#### [Aim of the exercise]
Render every line of the rows below as a Markdown table with the columns No. and Line, numbering the lines in order and leaving out blank ones.

________

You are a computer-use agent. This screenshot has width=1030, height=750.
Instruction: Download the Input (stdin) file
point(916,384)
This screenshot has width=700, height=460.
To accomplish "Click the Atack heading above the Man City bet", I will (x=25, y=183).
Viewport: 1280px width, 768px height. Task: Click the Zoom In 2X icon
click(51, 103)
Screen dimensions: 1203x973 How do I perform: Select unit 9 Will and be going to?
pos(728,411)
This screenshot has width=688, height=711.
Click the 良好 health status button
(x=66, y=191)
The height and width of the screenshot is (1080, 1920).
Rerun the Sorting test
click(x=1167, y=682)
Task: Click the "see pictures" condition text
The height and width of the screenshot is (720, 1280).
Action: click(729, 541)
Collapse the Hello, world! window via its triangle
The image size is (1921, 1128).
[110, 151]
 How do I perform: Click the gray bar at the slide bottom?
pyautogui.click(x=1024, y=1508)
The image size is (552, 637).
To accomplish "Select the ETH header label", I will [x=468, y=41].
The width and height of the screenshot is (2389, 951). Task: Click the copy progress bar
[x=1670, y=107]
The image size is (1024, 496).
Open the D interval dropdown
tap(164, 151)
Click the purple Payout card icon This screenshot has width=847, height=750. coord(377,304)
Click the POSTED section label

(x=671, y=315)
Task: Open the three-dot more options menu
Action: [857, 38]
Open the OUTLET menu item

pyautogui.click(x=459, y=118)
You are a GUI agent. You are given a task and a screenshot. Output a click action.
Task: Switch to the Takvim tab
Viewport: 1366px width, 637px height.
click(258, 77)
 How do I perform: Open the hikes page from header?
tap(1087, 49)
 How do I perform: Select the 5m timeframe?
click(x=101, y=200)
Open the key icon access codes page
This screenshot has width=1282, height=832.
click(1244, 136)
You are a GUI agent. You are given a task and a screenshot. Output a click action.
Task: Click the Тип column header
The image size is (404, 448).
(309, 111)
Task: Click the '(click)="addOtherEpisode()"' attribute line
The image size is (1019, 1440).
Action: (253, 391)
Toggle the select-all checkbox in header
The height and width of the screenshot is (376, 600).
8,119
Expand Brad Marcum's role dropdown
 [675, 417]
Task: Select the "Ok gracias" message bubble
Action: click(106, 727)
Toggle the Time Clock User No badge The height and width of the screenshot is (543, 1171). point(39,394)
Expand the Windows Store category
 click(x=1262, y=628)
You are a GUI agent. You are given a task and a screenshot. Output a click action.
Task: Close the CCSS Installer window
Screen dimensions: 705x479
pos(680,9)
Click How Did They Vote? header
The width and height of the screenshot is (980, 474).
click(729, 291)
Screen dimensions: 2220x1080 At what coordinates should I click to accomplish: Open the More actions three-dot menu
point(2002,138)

________

#### [Correct result]
| No. | Line |
|---|---|
| 1 | You are a computer-use agent. This screenshot has width=1030, height=750. |
| 2 | Instruction: Download the Input (stdin) file |
| 3 | point(916,384) |
| 4 | This screenshot has width=700, height=460. |
| 5 | To accomplish "Click the Atack heading above the Man City bet", I will (x=25, y=183). |
| 6 | Viewport: 1280px width, 768px height. Task: Click the Zoom In 2X icon |
| 7 | click(51, 103) |
| 8 | Screen dimensions: 1203x973 How do I perform: Select unit 9 Will and be going to? |
| 9 | pos(728,411) |
| 10 | This screenshot has width=688, height=711. |
| 11 | Click the 良好 health status button |
| 12 | (x=66, y=191) |
| 13 | The height and width of the screenshot is (1080, 1920). |
| 14 | Rerun the Sorting test |
| 15 | click(x=1167, y=682) |
| 16 | Task: Click the "see pictures" condition text |
| 17 | The height and width of the screenshot is (720, 1280). |
| 18 | Action: click(729, 541) |
| 19 | Collapse the Hello, world! window via its triangle |
| 20 | The image size is (1921, 1128). |
| 21 | [110, 151] |
| 22 |  How do I perform: Click the gray bar at the slide bottom? |
| 23 | pyautogui.click(x=1024, y=1508) |
| 24 | The image size is (552, 637). |
| 25 | To accomplish "Select the ETH header label", I will [x=468, y=41]. |
| 26 | The width and height of the screenshot is (2389, 951). Task: Click the copy progress bar |
| 27 | [x=1670, y=107] |
| 28 | The image size is (1024, 496). |
| 29 | Open the D interval dropdown |
| 30 | tap(164, 151) |
| 31 | Click the purple Payout card icon This screenshot has width=847, height=750. coord(377,304) |
| 32 | Click the POSTED section label |
| 33 | (x=671, y=315) |
| 34 | Task: Open the three-dot more options menu |
| 35 | Action: [857, 38] |
| 36 | Open the OUTLET menu item |
| 37 | pyautogui.click(x=459, y=118) |
| 38 | You are a GUI agent. You are given a task and a screenshot. Output a click action. |
| 39 | Task: Switch to the Takvim tab |
| 40 | Viewport: 1366px width, 637px height. |
| 41 | click(258, 77) |
| 42 |  How do I perform: Open the hikes page from header? |
| 43 | tap(1087, 49) |
| 44 |  How do I perform: Select the 5m timeframe? |
| 45 | click(x=101, y=200) |
| 46 | Open the key icon access codes page |
| 47 | This screenshot has width=1282, height=832. |
| 48 | click(1244, 136) |
| 49 | You are a GUI agent. You are given a task and a screenshot. Output a click action. |
| 50 | Task: Click the Тип column header |
| 51 | The image size is (404, 448). |
| 52 | (309, 111) |
| 53 | Task: Click the '(click)="addOtherEpisode()"' attribute line |
| 54 | The image size is (1019, 1440). |
| 55 | Action: (253, 391) |
| 56 | Toggle the select-all checkbox in header |
| 57 | The height and width of the screenshot is (376, 600). |
| 58 | 8,119 |
| 59 | Expand Brad Marcum's role dropdown |
| 60 |  [675, 417] |
| 61 | Task: Select the "Ok gracias" message bubble |
| 62 | Action: click(106, 727) |
| 63 | Toggle the Time Clock User No badge The height and width of the screenshot is (543, 1171). point(39,394) |
| 64 | Expand the Windows Store category |
| 65 |  click(x=1262, y=628) |
| 66 | You are a GUI agent. You are given a task and a screenshot. Output a click action. |
| 67 | Task: Close the CCSS Installer window |
| 68 | Screen dimensions: 705x479 |
| 69 | pos(680,9) |
| 70 | Click How Did They Vote? header |
| 71 | The width and height of the screenshot is (980, 474). |
| 72 | click(729, 291) |
| 73 | Screen dimensions: 2220x1080 At what coordinates should I click to accomplish: Open the More actions three-dot menu |
| 74 | point(2002,138) |